→ Kutipan Halaman:
========================

Masyarakat pribumi berusaha mendapatkan pengenalan dan pengakuan resmi atas identitas dirinya, pola hidup, hak atas tanah adat, sumber alam dan wilayahnya. Selama bertahun-tahun mereka berjuang mendapatkan hak-hak legalnya tersebut, karena sepanjang sejarah, hak-hak kemanusiaan dan asasi mereka selalu dilanggar. Namun, dunia hari ini berhasil menemukan sejumlah cara khusus untuk membela hak-hak masyarakat pribumi, sehingga budaya, adat istiadat dan pola hidup masyarakat pribumi bisa terjaga.
Deklarasi PBB tentang masyarakat pribumi merupakan salah satu dokumen internasional komprehensif yang mengatur hak-hak masyarakat pribumi dan mencakup kesepakatan dunia mengenai hak-hak mereka. Di dalamnya ditetapkan standar-standar minimum untuk menjaga keberlangsungan hidup, kemuliaan dan kesejahteraan masyarakat pribumi. Dari satu sisi Deklarasi PBB menjelaskan standar-standar minimum HAM dan kebebasan mendasar, di sisi lain, dengan memperhatikan kondisi khusus masyarakat pribumi, deklarasi itu juga menjamin hak-hak mereka.
Pada dekade lalu, penerapan deklarasi PBB ini menghasilkan beberapa capaian yang relatif baik di tingkat nasional, regional dan internasional. Namun hingga kini di sejumlah negara, pengenalan dan pengakuan resmi atas masyarakat adat, hak-haknya dan penerapan kebijakan khusus bagi mereka, masih jauh dari standar dunia.

========================

→ Tugas yang Dikerjakan:
**a)** Menurut teks tentang hak masyarakat pribumi, apa yang ditetapkan di dalam Deklarasi PBB untuk menjaga keberlangsungan hidup, kemuliaan dan kesejahteraan masyarakat pribumi?
**b)** Tolong lanjutkan teks tentang hak masyarakat pribumi di atas, mulai setelah kalimat terakhirnya.

→ Baris Data:

========================

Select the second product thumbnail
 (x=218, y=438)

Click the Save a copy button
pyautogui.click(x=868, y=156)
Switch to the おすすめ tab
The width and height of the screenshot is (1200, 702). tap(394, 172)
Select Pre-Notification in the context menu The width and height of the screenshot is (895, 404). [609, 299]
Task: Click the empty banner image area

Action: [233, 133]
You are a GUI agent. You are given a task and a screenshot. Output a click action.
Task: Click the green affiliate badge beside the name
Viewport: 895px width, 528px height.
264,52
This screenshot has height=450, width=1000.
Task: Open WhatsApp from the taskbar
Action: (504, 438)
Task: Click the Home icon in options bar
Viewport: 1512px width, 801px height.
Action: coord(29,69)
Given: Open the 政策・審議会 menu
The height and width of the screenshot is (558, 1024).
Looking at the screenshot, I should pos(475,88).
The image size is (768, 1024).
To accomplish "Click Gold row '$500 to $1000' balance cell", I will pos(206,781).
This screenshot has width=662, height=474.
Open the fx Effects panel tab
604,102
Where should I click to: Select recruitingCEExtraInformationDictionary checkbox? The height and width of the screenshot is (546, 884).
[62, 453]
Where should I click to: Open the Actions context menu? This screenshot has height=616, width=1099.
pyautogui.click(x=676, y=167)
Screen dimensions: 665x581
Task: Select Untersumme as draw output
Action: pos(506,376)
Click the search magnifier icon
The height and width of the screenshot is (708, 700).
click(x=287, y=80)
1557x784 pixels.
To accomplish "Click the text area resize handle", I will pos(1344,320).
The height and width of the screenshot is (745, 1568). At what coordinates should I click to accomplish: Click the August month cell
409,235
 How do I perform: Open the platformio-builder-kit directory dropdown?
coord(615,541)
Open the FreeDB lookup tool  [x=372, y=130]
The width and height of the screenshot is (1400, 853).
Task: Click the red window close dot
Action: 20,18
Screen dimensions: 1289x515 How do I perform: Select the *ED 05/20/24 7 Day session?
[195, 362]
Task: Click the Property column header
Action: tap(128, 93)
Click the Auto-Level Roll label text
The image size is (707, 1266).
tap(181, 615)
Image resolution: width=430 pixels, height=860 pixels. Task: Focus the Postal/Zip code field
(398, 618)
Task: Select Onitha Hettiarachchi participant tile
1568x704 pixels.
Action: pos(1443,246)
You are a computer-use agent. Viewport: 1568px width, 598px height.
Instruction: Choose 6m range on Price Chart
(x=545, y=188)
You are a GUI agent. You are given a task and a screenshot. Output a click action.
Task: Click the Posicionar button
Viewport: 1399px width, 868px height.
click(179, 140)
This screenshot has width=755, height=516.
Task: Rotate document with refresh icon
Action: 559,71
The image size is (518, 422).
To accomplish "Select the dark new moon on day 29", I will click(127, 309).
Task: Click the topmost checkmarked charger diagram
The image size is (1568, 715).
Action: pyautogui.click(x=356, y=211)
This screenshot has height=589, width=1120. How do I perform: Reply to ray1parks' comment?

========================

→ Jawaban per Tugas:
**a)** Standar-standar minimum.

**b)**
Meski sudah banyak dikeluarkan deklarasi, resolusi, konvensi dan berbagai dokumen internasional lainnya untuk mendukung masyarakat pribumi, akan tetapi pelanggaran atas hak-hak mereka terutama di negara-negara Amerika Utara dan Australia masih terus berlangsung. Masyarakat pribumi di Kanada, khususnya perempuan, terus menjadi objek pelanggaran HAM sistematis. Masalah ini dalam beberapa tahun terakhir, memicu protes Human Right Watch, HRW dan Komisi HAM PBB.
Suku Indian di Amerika adalah salah satu suku yang mengalami pelanggaran HAM dan penderitaan paling besar di dunia ini. Penduduk asli Australia juga terbelenggu kebijakan-kebijakan diskriminatif dan melanggar HAM yang diterapkan pemerintah negara itu kepada mereka. Dari generasi ke generasi, suku Aborigin terus menjadi sasaran pelanggaran HAM.
Masyarakat pribumi harus menderita karena penerapan kebijakan diskriminasi ras terhadap mereka. Menurut laporan terbaru Amnesti Internasional, penyerangan, ancaman, pemerkosaan dan diskriminasi ras adalah sebagian tindak kekerasan yang kerap dilakukan terhadap masyarakat pribumi di seluruh dunia. Masyarakat pribumi Kanada, tahun ini, pada peringatan 100 tahun kemerdekaan Kanada, di saat kebanyakan warga merayakan hari jadi negaranya di jalan-jalan, menggelar demonstrasi untuk memprotes 150 tahun penindasan dan genosida terhadap penduduk asli Kanada oleh pemerintah negara itu.
Di Kanada, dalam lima tahun terakhir, jumlah warga pribumi yang mendekam di penjara-penjara federal untuk menjalani hukuman seumur hidup atau dalam jangka waktu lama, jumlahnya bertambah banyak. Warga pribumi Kanada yang berada di penjara jumlahnya meningkat 43 persen, atau 23 persen dari total warga Kanada yang dipenjara di seluruh negeri. Padahal populasi penduduk pribumi Kanada, hanya empat persen dari seluruh warga negara itu.
Pada dekade sebelumnya, perempuan pribumi Kanada yang dijebloskan ke penjara jumlahnya naik 80 persen dan mereka biasanya mendapatkan perlakuan buruk. Dari lima tahanan pribumi, satu di antaranya berusia di atas 50 tahun dan rata-rata berpendidikan SMP, 80 persen tahanan adalah pecandu narkotika, 80 persen perempuan korban pemerkosaan, 31 persen perempuan menderita Hepatitis C atau mengidap penyakit Aids dan lebih dari setengah tahanan membutuhkan penanganan medis penyakit jiwa.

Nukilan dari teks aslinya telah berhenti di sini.